The Roman general Lucullus conquered Sinope in 70 BC, and Julius Caesar established a Roman colony there, Colonia Julia Felix, in 47 BC. Mithradates Eupator was born and buried at Sinope, and it was the birthplace of Diogenes; of Diphilus, poet and actor of the New Attic comedy; of the historian Baton; and of the second-century Christian heretic Marcion.

After the division of the Roman Empire in 395, Sinope remained with the Eastern Roman Empire. Its history in the early Byzantine period is obscure, except for isolated events: it was used by Justinian II as a base from which to reconnoitre Cherson, participated in the rebellion of the Armeniac Theme in 793, was the site of Theophobos' proclamation as emperor by his Khurramite troops in 838, and suffered its only attack by the Arabs in 858.

In 1081, the city was captured by the Seljuk Turks, who found there a sizeable treasury and also destroyed the Church of Saint Phocas. Sinope was soon recovered by Alexios I Komnenos, who rebuilt the city and church, ushering a period of prosperity under the Komnenian dynasty. After the sacking of Constantinople by the Fourth Crusade in 1204, it was captured for the Empire of Trebizond by David Komnenos, until the Seljuk Turks of Rûm successfully captured the city in 1214. The city returned briefly to Trapezuntine rule in 1254, but returned to Turkish control in 1265, where it has remained since.

After 1265, Sinop became home to two successive independent emirates following the fall of the Seljuks: the Pervâne and the Isfendiyars. In 1315 the bishop of the city was forced to leave Sinop because of the Isfendiyars, and instead assumed the metropolis of Side. During his march on Trebizond, the Ottoman Sultan Mehmet II overawed Ismail, the emir of Sinop, and forced him to surrender the city without a fight. Mehmet took possession in late June 1461, exiling Ismail to Philippopolis (modern Plovdiv) in northern Thrace.

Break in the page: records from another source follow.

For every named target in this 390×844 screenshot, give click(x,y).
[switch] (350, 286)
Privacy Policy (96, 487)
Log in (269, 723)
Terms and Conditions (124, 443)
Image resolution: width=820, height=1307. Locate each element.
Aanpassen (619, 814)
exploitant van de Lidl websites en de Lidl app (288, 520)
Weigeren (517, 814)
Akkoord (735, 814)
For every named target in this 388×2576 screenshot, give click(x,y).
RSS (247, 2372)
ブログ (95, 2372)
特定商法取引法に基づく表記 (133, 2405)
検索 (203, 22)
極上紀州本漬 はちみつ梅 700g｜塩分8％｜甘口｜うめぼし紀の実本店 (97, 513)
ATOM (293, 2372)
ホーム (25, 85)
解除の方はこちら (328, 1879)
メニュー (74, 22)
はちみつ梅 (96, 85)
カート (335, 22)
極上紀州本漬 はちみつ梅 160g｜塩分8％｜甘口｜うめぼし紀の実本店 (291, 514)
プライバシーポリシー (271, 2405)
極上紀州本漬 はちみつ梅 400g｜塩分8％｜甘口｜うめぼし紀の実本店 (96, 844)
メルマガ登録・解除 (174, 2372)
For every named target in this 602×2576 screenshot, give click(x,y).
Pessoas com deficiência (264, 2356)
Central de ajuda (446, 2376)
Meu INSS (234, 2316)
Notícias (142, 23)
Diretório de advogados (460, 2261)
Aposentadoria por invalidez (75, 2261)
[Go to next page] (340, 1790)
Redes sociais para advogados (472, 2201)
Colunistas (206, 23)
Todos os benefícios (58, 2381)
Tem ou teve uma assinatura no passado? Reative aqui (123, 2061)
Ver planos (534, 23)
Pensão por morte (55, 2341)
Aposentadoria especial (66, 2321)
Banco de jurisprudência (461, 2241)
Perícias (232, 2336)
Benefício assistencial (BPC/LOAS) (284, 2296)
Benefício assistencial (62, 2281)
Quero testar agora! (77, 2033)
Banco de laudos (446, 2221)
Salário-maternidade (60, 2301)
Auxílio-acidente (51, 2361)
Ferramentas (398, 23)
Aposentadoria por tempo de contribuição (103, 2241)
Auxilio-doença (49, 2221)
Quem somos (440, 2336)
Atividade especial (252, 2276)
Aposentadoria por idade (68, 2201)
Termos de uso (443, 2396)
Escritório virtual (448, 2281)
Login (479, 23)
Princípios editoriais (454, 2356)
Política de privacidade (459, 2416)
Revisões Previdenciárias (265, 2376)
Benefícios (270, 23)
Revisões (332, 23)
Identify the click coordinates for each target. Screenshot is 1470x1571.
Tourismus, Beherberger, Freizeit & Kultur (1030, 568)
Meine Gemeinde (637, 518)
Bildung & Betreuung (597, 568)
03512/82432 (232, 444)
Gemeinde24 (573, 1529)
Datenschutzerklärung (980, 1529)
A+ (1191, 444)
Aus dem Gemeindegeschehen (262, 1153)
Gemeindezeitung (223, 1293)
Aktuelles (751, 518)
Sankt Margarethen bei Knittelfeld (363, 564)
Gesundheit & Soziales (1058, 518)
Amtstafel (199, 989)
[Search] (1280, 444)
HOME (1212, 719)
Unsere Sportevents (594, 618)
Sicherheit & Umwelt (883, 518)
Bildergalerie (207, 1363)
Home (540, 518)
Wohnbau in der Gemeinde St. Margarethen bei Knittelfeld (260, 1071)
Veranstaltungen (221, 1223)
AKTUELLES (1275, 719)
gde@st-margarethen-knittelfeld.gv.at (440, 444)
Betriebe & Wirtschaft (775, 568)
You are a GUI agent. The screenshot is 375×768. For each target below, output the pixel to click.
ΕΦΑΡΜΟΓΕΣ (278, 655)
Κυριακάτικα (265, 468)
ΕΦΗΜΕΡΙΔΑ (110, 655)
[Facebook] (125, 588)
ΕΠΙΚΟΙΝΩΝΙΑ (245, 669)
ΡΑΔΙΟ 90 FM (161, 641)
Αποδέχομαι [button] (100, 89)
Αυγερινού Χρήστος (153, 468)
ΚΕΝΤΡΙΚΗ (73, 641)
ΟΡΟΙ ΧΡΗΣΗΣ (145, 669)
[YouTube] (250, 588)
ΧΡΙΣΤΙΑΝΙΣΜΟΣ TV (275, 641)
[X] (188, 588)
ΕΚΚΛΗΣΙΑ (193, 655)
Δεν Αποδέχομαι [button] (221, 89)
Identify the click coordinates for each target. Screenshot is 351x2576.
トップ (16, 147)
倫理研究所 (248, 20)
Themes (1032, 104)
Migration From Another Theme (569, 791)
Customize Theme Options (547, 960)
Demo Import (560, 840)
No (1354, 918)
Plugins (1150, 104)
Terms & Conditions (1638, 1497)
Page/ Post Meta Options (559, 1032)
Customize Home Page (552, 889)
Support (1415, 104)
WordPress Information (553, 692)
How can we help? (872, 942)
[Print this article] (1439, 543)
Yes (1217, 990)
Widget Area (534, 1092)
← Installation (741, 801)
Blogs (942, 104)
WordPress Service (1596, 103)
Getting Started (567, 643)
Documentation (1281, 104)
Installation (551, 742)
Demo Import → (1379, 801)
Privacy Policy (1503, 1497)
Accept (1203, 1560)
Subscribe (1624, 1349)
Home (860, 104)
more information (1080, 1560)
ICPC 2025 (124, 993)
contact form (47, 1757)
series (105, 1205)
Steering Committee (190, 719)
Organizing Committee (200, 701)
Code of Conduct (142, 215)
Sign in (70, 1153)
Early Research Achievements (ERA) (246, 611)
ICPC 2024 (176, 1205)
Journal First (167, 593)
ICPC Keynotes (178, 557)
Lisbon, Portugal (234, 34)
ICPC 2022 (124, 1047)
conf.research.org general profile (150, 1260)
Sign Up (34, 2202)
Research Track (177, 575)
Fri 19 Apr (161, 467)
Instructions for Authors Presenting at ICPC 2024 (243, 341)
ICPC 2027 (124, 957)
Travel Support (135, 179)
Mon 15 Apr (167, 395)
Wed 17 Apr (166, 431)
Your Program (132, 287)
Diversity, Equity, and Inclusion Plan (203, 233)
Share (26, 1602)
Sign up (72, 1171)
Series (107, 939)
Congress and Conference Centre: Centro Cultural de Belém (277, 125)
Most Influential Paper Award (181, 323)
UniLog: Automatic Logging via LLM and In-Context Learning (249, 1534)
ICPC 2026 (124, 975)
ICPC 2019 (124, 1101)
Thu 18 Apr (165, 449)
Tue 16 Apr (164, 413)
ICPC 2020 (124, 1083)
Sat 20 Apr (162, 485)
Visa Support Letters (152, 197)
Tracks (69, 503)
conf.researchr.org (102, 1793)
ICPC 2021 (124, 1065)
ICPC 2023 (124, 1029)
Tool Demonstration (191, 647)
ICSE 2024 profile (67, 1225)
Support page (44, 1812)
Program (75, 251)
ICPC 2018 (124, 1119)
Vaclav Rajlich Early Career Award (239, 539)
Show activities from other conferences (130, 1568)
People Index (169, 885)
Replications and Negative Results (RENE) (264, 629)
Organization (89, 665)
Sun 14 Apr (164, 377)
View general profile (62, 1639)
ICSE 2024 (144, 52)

Ibn Battuta visited the city and stayed for about forty days. He noted it was "a superb city which combines fortification with beautification."

In 1614, Sinop was targeted by Cossack raiders and extensively looted and burned in an event which shocked Ottoman contemporaries.

In November 1853, at the start of the Crimean War, in the Battle of Sinop, the Russians, under the command of Admiral Nakhimov, destroyed an Ottoman frigate squadron in Sinop, leading Britain and France to declare war on Russia.

In the late 19th and early 20th century, Sinop was part of the Kastamonu Vilayet of the Ottoman Empire.

As of 1920, Sinop was described as populated mainly by Greeks with an approximate population of 8,000. It was also considered the "safest" port "between Bosphorus and Batum", at the time. During this period, the port was exporting wheat, tobacco, seeds, timber and hides. They imported produce, coal and hardware. The Greek inhabitants left in 1923 after the Population Exchange between Greece and Turkey, with many settling in Nea Sinopi.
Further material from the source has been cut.